There are striking moments in Immortals, and there are moments of pure hooey from a visual standpoint. Note that I don’t talk about characterization or plot. While the story makes marginally more sense than the remake of Clash of the Titans, the emphasis is on ‘marginally.’ And God help you if you try to learn Greek mythology from this movie, much less Greek history.

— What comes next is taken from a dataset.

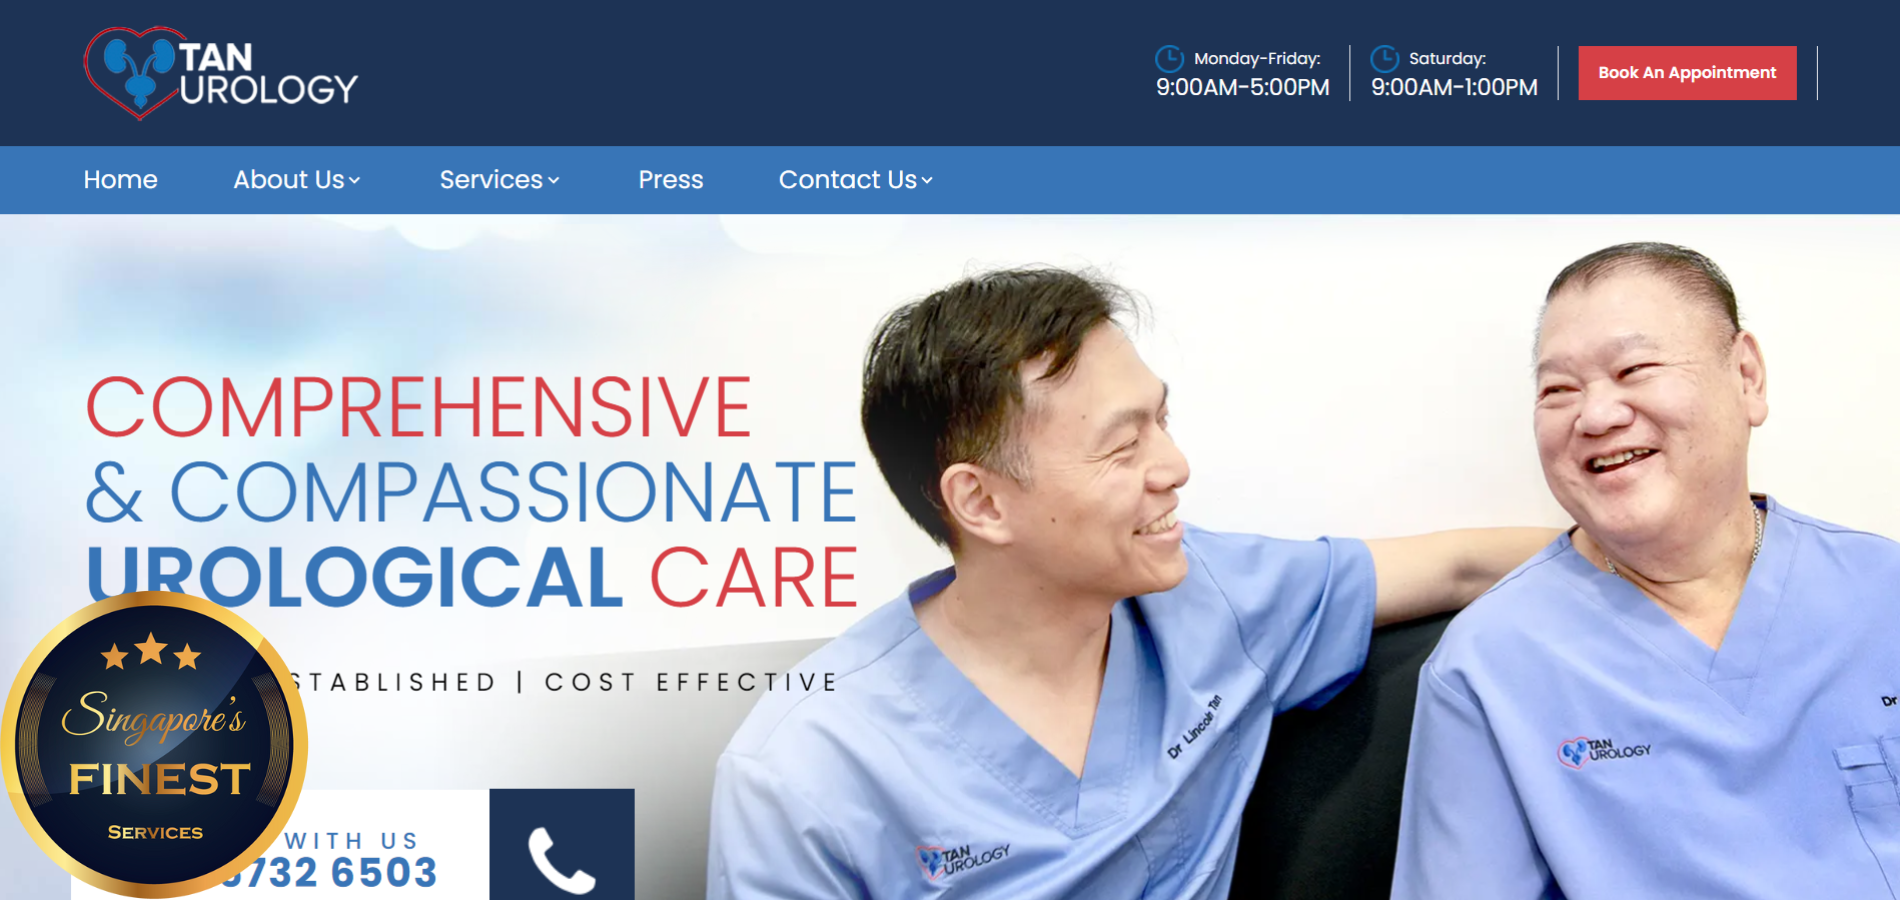Click the Saturday clock icon

coord(1384,58)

Theseus (Henry Cavill, practicing to play Superman in next year’s Man of Steel) gets charged by Zeus with saving humanity (or maybe just Greece) from King Hyperion (Mickey Rourke, hilariously miscast in a period piece). There’s a magic bow with which Hyperion can raise the Titans, who will then destroy the gods and humanity both. Or something. Why someone didn’t just destroy this bow (or destroy the Titans, for that matter) is one of those questions that will occur to you as you watch the film. There won’t be an answer.
The Titans are caged under Mount Tartarus, the interior of which seems to have been designed by the people who brought you Gotham City in Batman Returns. Freida Pinto (Slumdog Millionaire, Rise of the Planet of the Apes) plays Phaedra, a virgin Oracle who’s seen a terrible future. At one point, Phaedra and her fellow oracles dress in what appear to lampshades. Mickey Rourke chews the scenery. The battle between Theseus and the Minotaur — the one that pretty much defines him in actual mythology — is treated here as something of a throwaway. So why call him Theseus? I don’t know.
Nothing bears much relation to actual mythology, and the gods wear some pretty funny-looking hats. There’s violence and some nudity. There’s slow-motion fighting. I don’t think this is in any way a good movie, but I stayed interested most of the time, for all its absurdities and missteps. Lightly recommended.